Charlotte for ever
Adaptation puissante de l’œuvre de Doug Wright, Ich bin Charlotte suit l’histoire d’un travesti qui a traversé les années sombres de l’Allemagne sans être inquiété. Un spectacle fort servi par un Thierry Lopez investi.
Au commencement était une histoire vraie, celle de Charlotte von Mahlsdorf, née Lothar Berfelde, l’une des personnalités transgenres les plus emblématiques d’Allemagne. Elle grandit avec un père nazi dans un Berlin du Troisième Reich nauséabond, qui la conduit à se travestir dès l’âge de 16 ans, pour résister et s’affirmer réellement. Elle réchappe à la guerre, mais aussi au régime communiste de la RDA, pourtant réputée peu tolérante envers les homosexuels. Les travestis, n’en parlons pas. Et pourtant, Charlotte est toujours là, avec sa robe de deuil perpétuel et son collier de perles. Elle emménage dans un manoir en ruines qu’elle retape et transforme en musée de meubles et objets du XIXe siècle. Décorée de la Croix fédérale du Mérite en 1992, elle part s’installer en Suède où elle ouvre un nouveau musée, plus petit. Un exil volontaire qui ne lui fera jamais oublier l’Allemagne, où elle décèdera lors d’un voyage en 2002.

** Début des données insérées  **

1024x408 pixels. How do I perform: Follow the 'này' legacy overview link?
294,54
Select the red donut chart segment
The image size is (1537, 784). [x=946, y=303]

Une vie bien remplie et toute en ambiguïtés (homme ou femme ? Victime ou bourreau ? Résistante ou espionne ?) qui a suscité de nombreuses œuvres (pièces, films…), jusqu’à celle de Doug Wright, fasciné, qui a obtenu Prix Pulitzer et Tony Awards avec I am my own wife, dont Ich bin Charlotte est ici une adaptation. On y suit la découverte du musée de Charlotte par deux Américains, dont l’un d’entre eux décide d’en savoir plus sur cet incroyable personnage qui a su traverser les années sans être inquiété. Charlotte lui raconte alors son histoire, avec ses éclats joyeux et ses recoins moins reluisants.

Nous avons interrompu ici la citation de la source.